Early to bed and early to rise makes a person healthy wealthy and just a plain old bore.
Actually, the damn three legged cat begins walking across my chest around 3am. And he is heavy! I am able to steal another 50 or so minutes of sleep before giving in and feeding that lard ass cat and then letting him out into the neighborhood which is his jungle.
It's 4am and I am awake. I like the very early hours. It's quiet and I feel like I am the only one awake....besides the farmers.

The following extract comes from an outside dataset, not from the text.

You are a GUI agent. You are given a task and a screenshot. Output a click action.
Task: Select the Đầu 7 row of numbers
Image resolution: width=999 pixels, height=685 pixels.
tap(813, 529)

A lovely quiet. A delicious quiet.
I did a short four hour stint at Biscuit Bucket yesterday and not much happening of the unusual sort. A kid with a broken foot hobbling around on one of those foot boots, "What happened?" I asked as I have found people love to talk about their injuries, and since she was a young kid of about nine I added, "Did you kick a boy?" She laughed and told me she was going to tell everyone from now on that's what happened because it sounded better than tripping over her wiener dog.
The only other good action happened over by the Alan Jackson display. A young couple had taken the hat (Stetson knock off for $49.99. You too can look like Alan Jackson!) and she was taking a picture of him with her cell phone.
I swooped down on them and slipped one of the red and black cowboy ostentatious shirts with embroidery and snaps galore and said, "Here, slip this on, put the hat back on and hold up the back of the CD! " I was recreating the back cover. "Tilt your head down. You will look just like Alan Jackson." They loved it! "Are you sure we can do this?" I looked all around and put my finger to my lips, "We won't tell the sales person on duty what you are up to."
"Brilliant Face Book photo!" he laughed, "Now, who is Alan Jackson?"
They were not from around these parts. I laughed, they laughed and the older couple standing in the clearance corner laughed.
"You're next!" I called to them.
The older couple ended up buying several John Deere head gear hats.